20 novembre 2020 à 10h24 Par Clément Gondolff
La manifestation de ce vendredi 20 novembre 2020
Crédit photo : @D!RECTFM

Une manifestation contre la fermeture des commerces doit se tenir ce vendredi 20 novembre 2020 devant la préfecture de Moselle, à Metz. Un rassemblement initié par l'union des entreprises de Moselle, né d'une forme d'injustice dans les rangs des commerçants.

Après la détresse murie depuis plusieurs semaines, place à la colère, criée le temps de quelques heures. Ce vendredi 20 novembre, entre 10h et 12h, les commerçants sont invités à se rassembler devant la préfecture de Moselle, à Metz. 

Un mouvement impulsé par l'union des entreprises de Moselle (UE 57), conséquence des restrictions sanitaires qui privent certains commerces d'activités. "Le point de départ, c’est un cri de désespoir des commerçants qui nous ont appelé, et qui nous dit leur souffrance, déplore Jean Poulallion, président de l'UE 57. Certains ont peur de tout perdre, de se retrouver sous les ponts après avoir tout perdu. Et certains nous ont dit qu’ils allaient peut-être en venir à des décisions extrêmes". 

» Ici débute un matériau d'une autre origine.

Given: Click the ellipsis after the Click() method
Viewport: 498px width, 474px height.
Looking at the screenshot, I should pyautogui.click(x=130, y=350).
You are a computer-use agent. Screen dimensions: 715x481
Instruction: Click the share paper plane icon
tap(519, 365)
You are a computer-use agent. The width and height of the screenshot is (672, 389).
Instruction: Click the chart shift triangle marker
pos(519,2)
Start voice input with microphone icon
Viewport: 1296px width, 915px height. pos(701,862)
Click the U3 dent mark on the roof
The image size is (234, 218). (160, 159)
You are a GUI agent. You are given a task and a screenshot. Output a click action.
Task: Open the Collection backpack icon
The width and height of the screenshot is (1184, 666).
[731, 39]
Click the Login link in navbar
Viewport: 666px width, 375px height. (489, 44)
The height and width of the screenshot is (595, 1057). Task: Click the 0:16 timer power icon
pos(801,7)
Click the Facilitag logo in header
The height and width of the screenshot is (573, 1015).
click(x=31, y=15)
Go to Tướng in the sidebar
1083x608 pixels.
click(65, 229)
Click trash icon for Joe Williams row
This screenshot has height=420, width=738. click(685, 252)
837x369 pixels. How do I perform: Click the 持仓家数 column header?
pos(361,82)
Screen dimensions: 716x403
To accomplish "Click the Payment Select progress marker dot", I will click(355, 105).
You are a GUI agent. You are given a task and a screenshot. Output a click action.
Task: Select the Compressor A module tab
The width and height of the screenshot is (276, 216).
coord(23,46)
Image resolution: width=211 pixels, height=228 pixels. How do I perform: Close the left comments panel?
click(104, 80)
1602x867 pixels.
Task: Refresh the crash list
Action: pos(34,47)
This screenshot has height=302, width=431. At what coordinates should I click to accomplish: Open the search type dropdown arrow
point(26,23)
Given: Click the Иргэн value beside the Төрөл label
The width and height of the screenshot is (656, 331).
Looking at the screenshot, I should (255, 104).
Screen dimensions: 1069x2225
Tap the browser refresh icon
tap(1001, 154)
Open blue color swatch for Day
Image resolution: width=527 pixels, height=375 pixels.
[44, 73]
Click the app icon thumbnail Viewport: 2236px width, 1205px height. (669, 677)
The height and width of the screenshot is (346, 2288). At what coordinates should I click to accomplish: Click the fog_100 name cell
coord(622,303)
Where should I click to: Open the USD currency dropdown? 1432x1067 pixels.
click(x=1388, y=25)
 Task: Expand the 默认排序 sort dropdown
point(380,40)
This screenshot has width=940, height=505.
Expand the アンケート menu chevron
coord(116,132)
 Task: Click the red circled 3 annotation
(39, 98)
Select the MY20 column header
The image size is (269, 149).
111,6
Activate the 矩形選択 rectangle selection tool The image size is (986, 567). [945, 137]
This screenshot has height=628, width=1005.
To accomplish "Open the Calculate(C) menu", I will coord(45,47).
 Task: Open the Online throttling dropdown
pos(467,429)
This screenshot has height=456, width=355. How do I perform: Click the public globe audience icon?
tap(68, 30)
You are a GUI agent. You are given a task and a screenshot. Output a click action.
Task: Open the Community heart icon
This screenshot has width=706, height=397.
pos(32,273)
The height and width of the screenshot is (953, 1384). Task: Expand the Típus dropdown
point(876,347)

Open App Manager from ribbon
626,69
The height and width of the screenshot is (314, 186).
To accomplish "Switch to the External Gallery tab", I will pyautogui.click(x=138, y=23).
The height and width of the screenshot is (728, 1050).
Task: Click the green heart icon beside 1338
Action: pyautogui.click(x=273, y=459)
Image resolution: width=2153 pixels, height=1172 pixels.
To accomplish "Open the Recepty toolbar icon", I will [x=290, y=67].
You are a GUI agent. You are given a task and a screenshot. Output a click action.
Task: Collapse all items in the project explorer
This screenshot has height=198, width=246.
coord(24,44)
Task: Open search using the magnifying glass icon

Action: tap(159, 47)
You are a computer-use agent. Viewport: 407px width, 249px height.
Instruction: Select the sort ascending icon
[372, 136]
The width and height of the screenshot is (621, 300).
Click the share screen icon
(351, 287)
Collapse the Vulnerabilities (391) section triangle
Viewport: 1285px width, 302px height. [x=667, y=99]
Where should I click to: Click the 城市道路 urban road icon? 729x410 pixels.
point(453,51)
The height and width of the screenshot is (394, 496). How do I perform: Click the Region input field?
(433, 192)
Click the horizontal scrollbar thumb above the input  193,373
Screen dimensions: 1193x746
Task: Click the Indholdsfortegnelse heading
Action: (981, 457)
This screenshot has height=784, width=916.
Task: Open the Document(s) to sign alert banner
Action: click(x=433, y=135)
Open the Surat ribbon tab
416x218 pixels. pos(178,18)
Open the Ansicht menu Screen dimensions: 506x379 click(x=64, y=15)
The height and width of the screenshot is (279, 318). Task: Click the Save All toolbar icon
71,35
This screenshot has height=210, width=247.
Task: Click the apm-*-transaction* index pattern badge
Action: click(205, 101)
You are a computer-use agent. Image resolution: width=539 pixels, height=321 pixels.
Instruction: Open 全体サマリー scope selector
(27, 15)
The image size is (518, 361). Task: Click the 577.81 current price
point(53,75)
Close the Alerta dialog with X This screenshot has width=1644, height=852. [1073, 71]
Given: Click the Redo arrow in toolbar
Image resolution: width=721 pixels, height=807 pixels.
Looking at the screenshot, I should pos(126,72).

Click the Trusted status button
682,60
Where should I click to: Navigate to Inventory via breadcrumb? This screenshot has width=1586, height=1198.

Prendre exemple sur le Luxembourg

Délicate voire intenable, cette situation dans laquelle sont plongés les commerçants résulte de la décision de confiner la population. Une mesure sanitaire, pour freiner l'épidémie de Covid-19, mais jugée excessive par Jean Poulallion, prenant l'exemple du voisin luxembourgeois pour étayer ses propos : 

"En France, fin octobre, il a d'abord été décidé d’opérer un couvre-feu, et il a eu d’excellents résultats. Puis la France a décidé du confinement, alors qu'au Luxembourg, ils ont gardé le couvre-feu. Dans les deux pays, la courbe s’est inversée de la même manière, liée au couvre-feu. Donc, on tendance à dire : oui au couvre-feu, non à la fermeture des commerces". 

D'autant qu'à quelques kilomètres de là, dans le pays voisin, les commerces sont, quant à eux, bien ouverts. De quoi générer, de façon irrémédiable, une forme de frustration. "Quand vous êtes en train de tout perdre, et que vous voyez de l’autre côté de la frontière, à 10 ou 15 km de là où vous travaillez, que des personnes traversent la frontière pour consommer, vous pouvez avoir le sentiment d’injustice", se désole le président de l'union des entreprises de Moselle.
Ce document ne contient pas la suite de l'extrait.